Had enough of you!
by Tom Sullivan
Salon’s headline is more satisfying than the text, but Bill Curry’s prescription for Democrats not being Republican punching bags on foreign policy again after the Paris attacks cuts to the heart of it:
Democrats have been losing the national security debate for years. Most aren’t any good at it. Some don’t even try. Few have the courage or conviction to challenge failed doctrines. So they crouch in the cellar praying the storm will soon pass. If this one doesn’t, its blood-dimmed tide may sweep a Republican into the White House and the country into a limitless, trackless war. To keep that from happening Democrats must find the courage and skill to lay out a clear, credible alternative to the reflexive militarism of the past. As things stand, they aren’t even close.
[snip]
After 9/11 Democrats should have played every point. When Bush said “they hate us for our freedom” Democrats should have said, “No, they hate us because we arm rulers they are at war with’.”When he said “we fight them there so we don’t have to fight them here” they should have said, “No, they’re here because we’re there, propping up petrol states with guns and bribes.: When he said “the world’s a better place without Saddam in it,” they should have said “not for the hundred-thousand Iraqi dead or hundreds of thousands of Iraqi Christians who fled their homes; not for our killed or wounded soldiers or their loved ones. Nor is America better off as a bankrupt, nor is the Middle East better off in a permanent state of bloody chaos.”
Bush was wrong about everything. When experts told him the key to defeating Al Qaeda was law enforcement not military power, he presumed to ridicule their “pre-9/11 thinking.” Iraq laid bare the vulnerability of our military to the asymmetrical tactics of jihad, but 13 years later Democrats have yet to make a solid case for junking what we no longer need. The reorganizations of intelligence and homeland security were bipartisan boondoggles. The tragic mistake was of course the invasion of Iraq. It’s worth recalling that a majority of Democrats voted against it, but also that most did so quietly.
Democrats stay away from foreign policy because it is seen as Republican turf. But it would not be, writes Curry, “if Democrats challenged them on it relentlessly, with facts and fearless logic.” Instead, they allow Republicans to preen and posture as if they actually know what the fuck they are doing (as they do with pretty much everything else). Left unchallenged, Republicans will tickle America’s lizard brain into more knee-jerk, emotionally driven idiocy. Like sending the Marines into Syria.

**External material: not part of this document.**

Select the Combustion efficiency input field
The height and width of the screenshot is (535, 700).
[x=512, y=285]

Steve Coll at New Yorker considers case studies on why a swift military victory in a civil war never seems to yield a long-term solution. Coll points out how deploying the same-old in Syria is a recipe for turning American “liberators” into targets (emphasis mine):
If President Obama ordered the Marines into urgent action, they could be waving flags of liberation in Raqqa by New Year’s. But, after taking the region, killing scores of ISIS commanders as well as Syrian civilians, and flushing surviving fighters and international recruits into the broken, ungoverned cities of Syria and Iraq’s Sunni heartland, then what? Without political coöperation from Bashar al-Assad, Russia, Iran, Hezbollah, Iraqi Shiite militias, Turkey, the Al Qaeda ally Al Nusra, Saudi Arabia, the Gulf States, and others, the Marines (and the French or NATO allies that might assist them) would soon become targets for a mind-bogglingly diverse array of opponents.
Syrian rebels overwhelmingly regard Assad’s regime as their main enemy, and for good reason: his forces have killed more Syrians than anyone else has. In the absence of a political agreement with Assad or his removal from office, it is impossible to conceive of a Muslim-majority occupation force that would be able and willing to keep the peace after the Marines departed. Some may argue that it would be worthwhile, nonetheless, to wipe out the Islamic State on the ground and deal with the fallout later. After Paris, such an approach may hold emotional appeal. After Afghanistan and Iraq, however, it is not a responsible course of action.
Then again, whether it is war crimes or financial ones, Team Personal Responsibility has a real knack for avoiding any, especially when it has an itch that needs scratching. Consequences are for losers. And “every human life is precious and has potential” until it belongs to The Other du jour.
In not pushing back, in not holding the bullies accountable for the damage wrought by privileged irresponsibility, Democrats are complicit in it. “Punch the lying bullies in the nose: Trump, Cruz and GOP know-nothings only win when Democrats cower — or provide an echo” reads Salon’s headline for Curry’s critique. Frankly, the Democratic base would respond to that punch at least as strongly as the Republican base would respond to punching ISIS. Lefties have lizard brains too. This one, frankly, hears in that headline the satisfying echo of Captain Kirk dispatching a Klingon officer in Star Trek III:
Kirk: [stomping on Kruge] I have had… enough… of YOU!